Rosalie se supo, no obstante, heredera de este legado. Supo que en la profesión legal no era solo el cómo se ejercía lo que importaba sino más significativo era el para quien se ejercía. “En esta época” escribe Rosalie, “frenéticamente fluida, intelectualmente esclerótica, económicamente narcisista, ideológicamente polarizada y retóricamente tempestuosa, en un mundo que muy a menudo aparece fuera de control, necesitamos una profesión que se preocupe de como el mundo se percibe y se siente por parte de quienes son vulnerables”.
De aquí que Rosalie termine invitando a sus colegas abogados a “hacer todo lo humanamente posible para hacer del mundo algo más seguro para nuestros hijas e hijos de lo que fue para nuestros abuelos, de modo que todos, independientemente de su raza, religión, o género, puedan desplegar sus identidades con orgullo, dignidad y en paz”.
Todos quiere decir venezolanos, palestinos, mapuche, judíos, gitanos, chilenos. La palabra todos quiere decir en este caso todo ser humano, todo, vestido de cualquier ropaje, de cualquier, origen, de cualquier condición.

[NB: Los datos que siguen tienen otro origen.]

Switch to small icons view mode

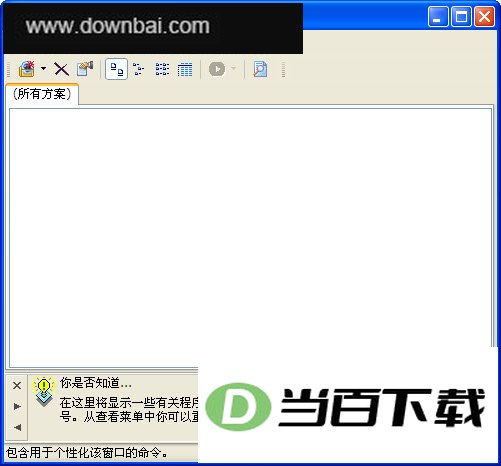tap(139, 69)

Ellas, ellos, traen consigo una promesa, un pequeño tesoro que la arrogancia instrumental de los poderosos puede con descaro despreciar.
La experiencia de Rosalie no es menor: hija de un campamento de desplazados en Alemania se convierte en la primera mujer en ser nombrada en la Corte Suprema de Canadá.
La experiencia de Rosalie invita a explorar las fronteras internas y externas, las salas de clases donde caben algunos y no otros, el territorio que es de unos pero que ha sido usurpado por otros.
¿Cuánta humanidad está confinada por la sola autoridad administrativa?
¿Cuánto talento ha sido omitido por gobernantes, intendentes o alcaldes que impiden, destierran, demuelen o reprimen las experiencias de aquellos cuyos ropajes no calzan con los que aseguran los privilegios propios?
¿Cuánta arrogancia impide ver que los goces de unos suelen ser los dolores de los otros?
Es preciso conservar ese obstinado y asombroso optimismo para sortear la inhumanidad de que se es víctima con la humanidad de quien reconoce en su prole la única esperanza de futuro. Pero es preciso ir más allá, tornar la arbitraria decisión de algunos en la acogida proporcionada por otros.
Es lo que hacen sin micrófono ni cámara las familias que espontáneamente van a Colchane en ayuda de refugiados. Es constituir gobierno más allá de los gobiernos, es humanizar la inhumana experiencia que los reglamentos imponen.
Es entender que las leyes son de un cierto modo, pero también, como lo señala Rosalie, son para alguien y, más específicamente, para quienes han sido vulnerados por la historia, esto es, por quienes hacen la historia.